*Task list*:
• a. From the biography of Michael D. Coogan, extract the passage starting with "Education and honors" and going on through "scholarship and teaching.".
• b. According to the biography of Michael D. Coogan, in what year did he earn his doctorate from Harvard University?
• c. Continue the biography of Michael D. Coogan from its final sentence.

*Document extract*:
Michael D. Coogan is lecturer on Hebrew Bible/Old Testament at Harvard Divinity School, Director of Publications for the Harvard Semitic Museum, editor-in-chief of Oxford Biblical Studies Online, and professor emeritus of religious studies at Stonehill College. He has also taught at Fordham University, Boston College, Wellesley College, and the University of Waterloo (Ontario). Coogan has also participated in and directed archaeological excavations in Israel, Jordan, Cyprus, and Egypt, and has lectured widely.

Education and honors
Coogan was raised as Roman Catholic and for 10 years was a Jesuit.

Coogan holds a doctorate in Near Eastern Languages and Literatures from Harvard University, 1971. In 2000, he received Stonehill's Distinguished Faculty Award in recognition of his scholarship and teaching.

Author
One of the leading biblical scholars in the United States, he is the author of The Old Testament: A Historical and Literary Introduction to the Hebrew Scriptures; editor of The New Oxford Annotated Bible, The Oxford Encyclopedia of the Books of the Bible, and Oxford Biblical Studies Online; and a contributor to such standard reference works as The Encyclopedia of Religion, HarperCollins Bible Dictionary, and The New Jerome Biblical Commentary. Other projects that he conceived, edited, and collaborated on include The Oxford Companion to the Bible, The Illustrated Guide to World Religions, and The Oxford History of the Biblical World. One work is published by Twelve Books and titled God and Sex: What the Bible Really Says, published in 2010. In the later, Coogan aims to expand human freedom and justice while giving secondary instruction to Christians on the proper use of the Bible. He quotes St. Paul in regard to the failure to mention the female disciples in the list of faithful who saw the Risen Christ by noting that the empty tomb story in the Gospels might be a myth and inserted later. He states, "The text is not, except perhaps in the abstract, intrinsically authoritative: it derives its authority from the community." He favors "thinking of the Bible in a more nuanced way than simply as the literal word of God" and identifies the Bible as "one foundational text in American society" which along with our Constitution must be interpreted critically. The purpose of "God and Sex" is weaved jointly with the faithful and the secular in mind.

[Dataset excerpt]

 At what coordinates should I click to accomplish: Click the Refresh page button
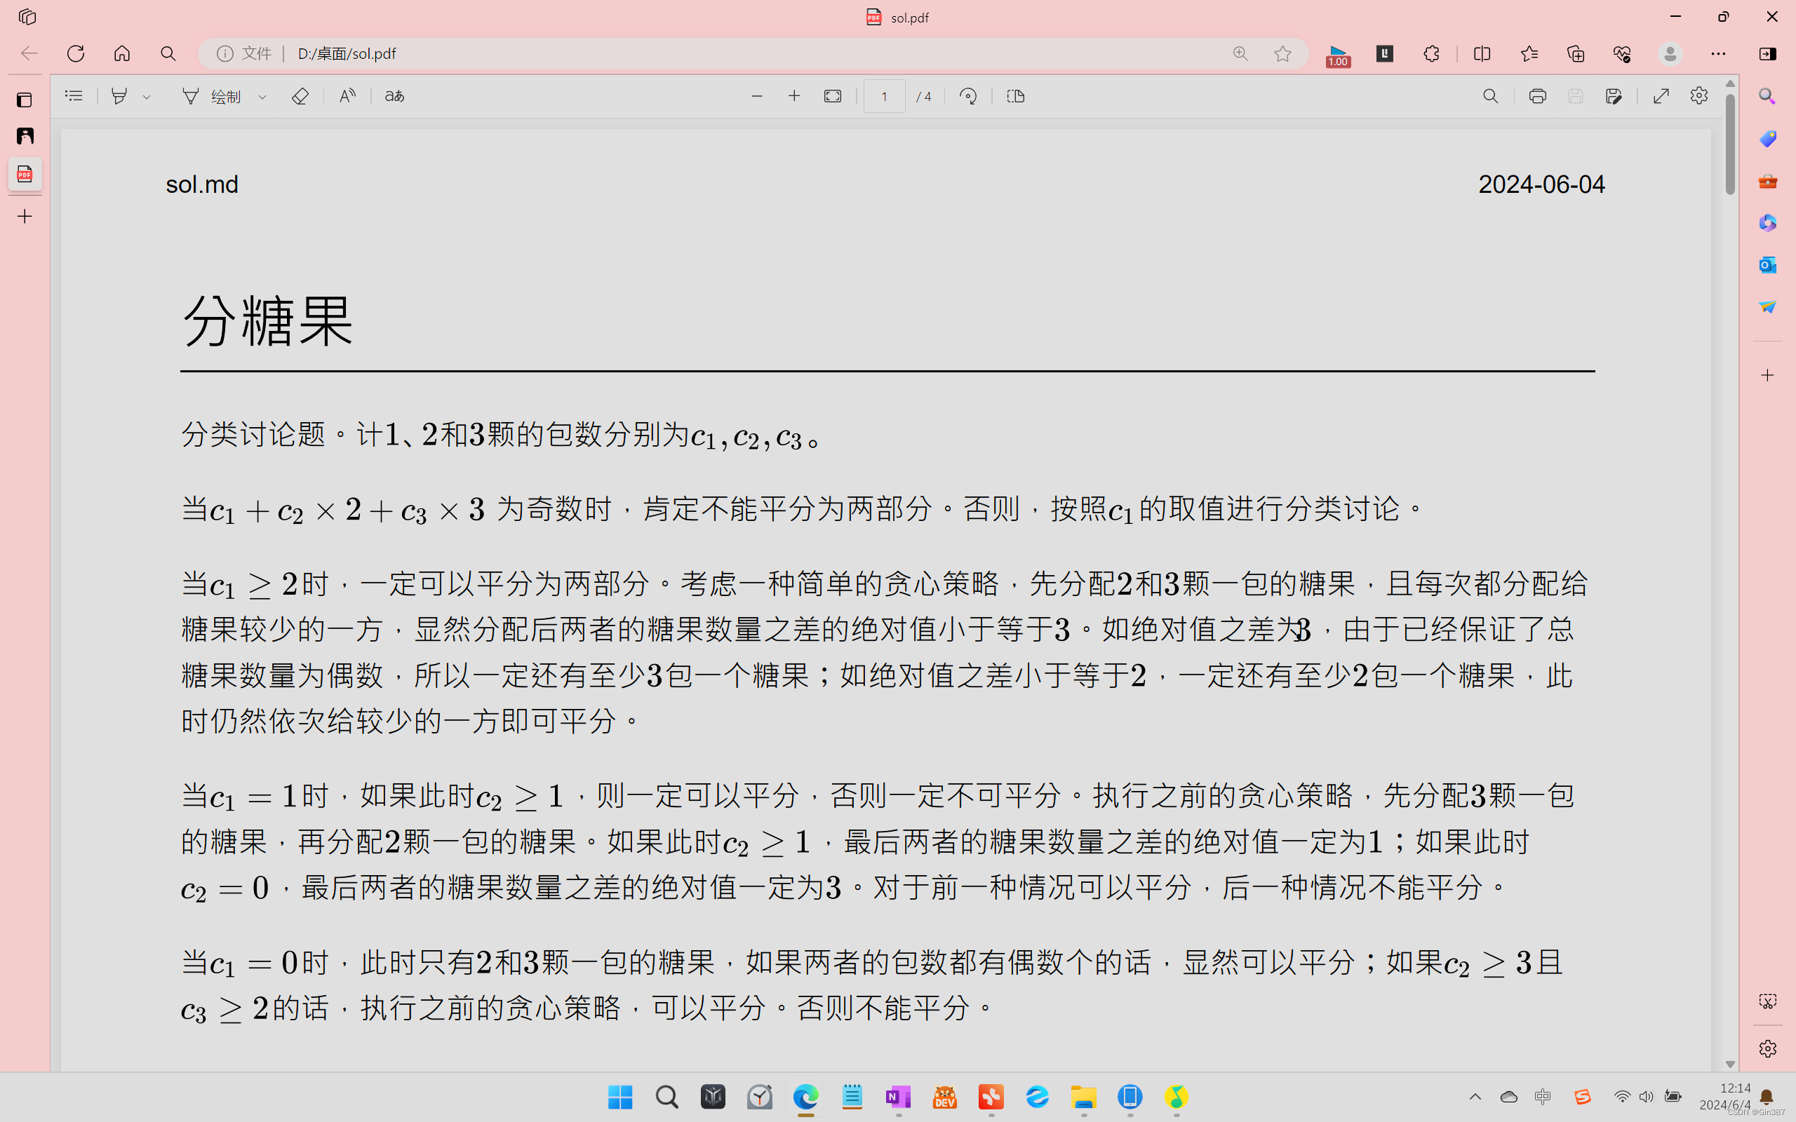[x=75, y=53]
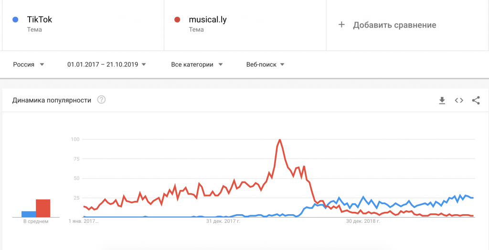Click the blue average bar for TikTok
The width and height of the screenshot is (489, 250).
[29, 214]
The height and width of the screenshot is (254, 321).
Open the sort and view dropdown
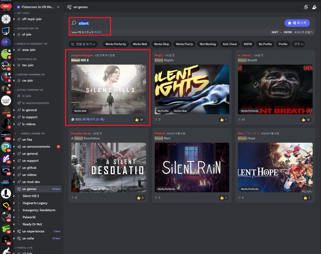pos(84,44)
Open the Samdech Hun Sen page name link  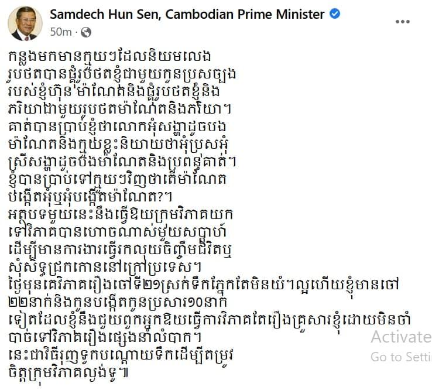coord(187,14)
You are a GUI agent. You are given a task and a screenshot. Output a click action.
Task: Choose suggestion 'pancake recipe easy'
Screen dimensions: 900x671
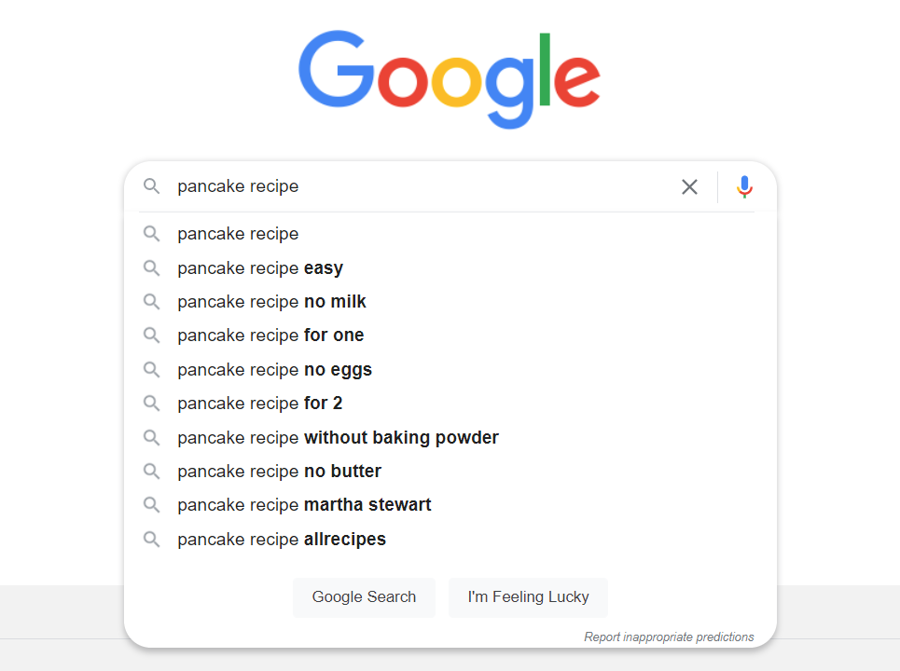(450, 267)
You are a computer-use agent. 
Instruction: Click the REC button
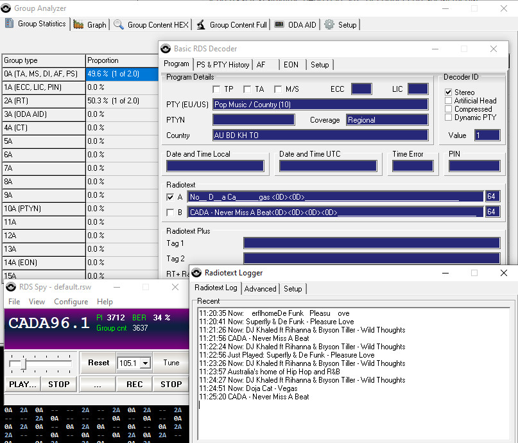click(134, 384)
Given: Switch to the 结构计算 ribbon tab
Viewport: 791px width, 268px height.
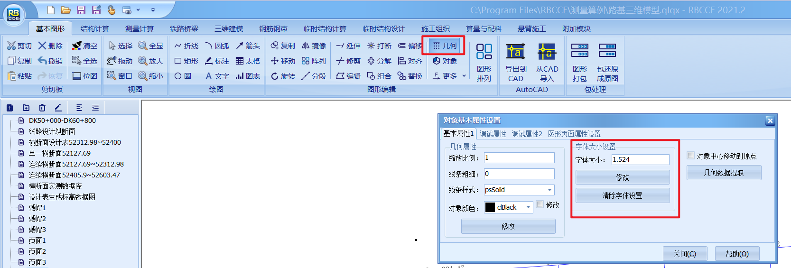Looking at the screenshot, I should pyautogui.click(x=94, y=28).
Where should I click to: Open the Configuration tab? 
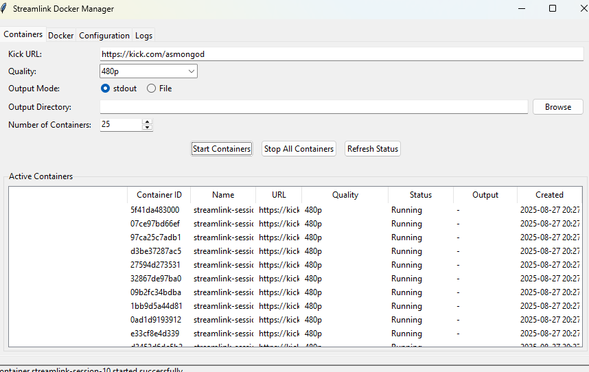(x=104, y=35)
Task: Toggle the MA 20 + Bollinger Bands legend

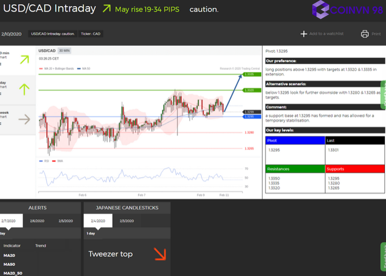Action: (57, 69)
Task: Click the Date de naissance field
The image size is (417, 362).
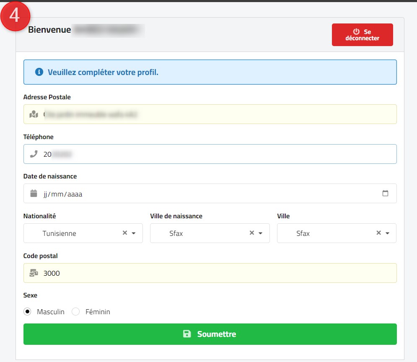Action: tap(210, 194)
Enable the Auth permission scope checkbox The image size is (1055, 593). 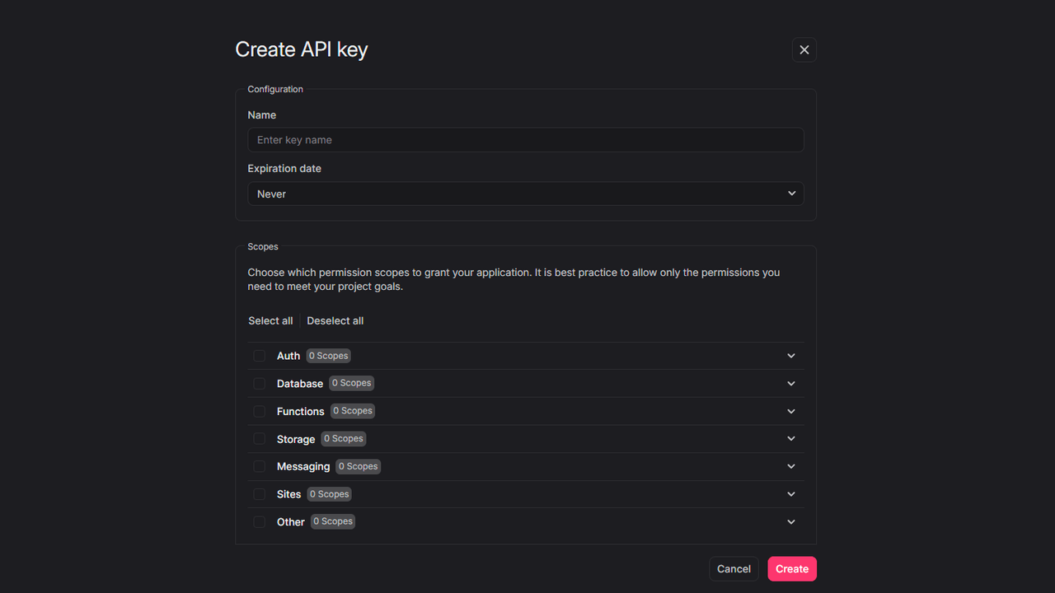[x=259, y=355]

*In response*:
• a.
Education and honors
Coogan was raised as Roman Catholic and for 10 years was a Jesuit.

Coogan holds a doctorate in Near Eastern Languages and Literatures from Harvard University, 1971. In 2000, he received Stonehill's Distinguished Faculty Award in recognition of his scholarship and teaching.

• b. 1971

• c.
Appearances
 Coogan was featured in The Bible's Buried Secrets and Secrets of Noah's Ark from PBS's NOVA series. The first documentary investigated the origins of the ancient Israelites, the evolution of their belief in one God, and the creation of the Bible.
 Coogan appeared in the History Channel documentary, Secrets of Noah's Ark.
 Coogan also appeared in the National Geographic Channel's documentary, "The Truth Behind the Ark."

References

Sources
 Coogan, Michael (2010) God and Sex: What the Bible Really Says. New York: Twelve. Hachette Book Group. .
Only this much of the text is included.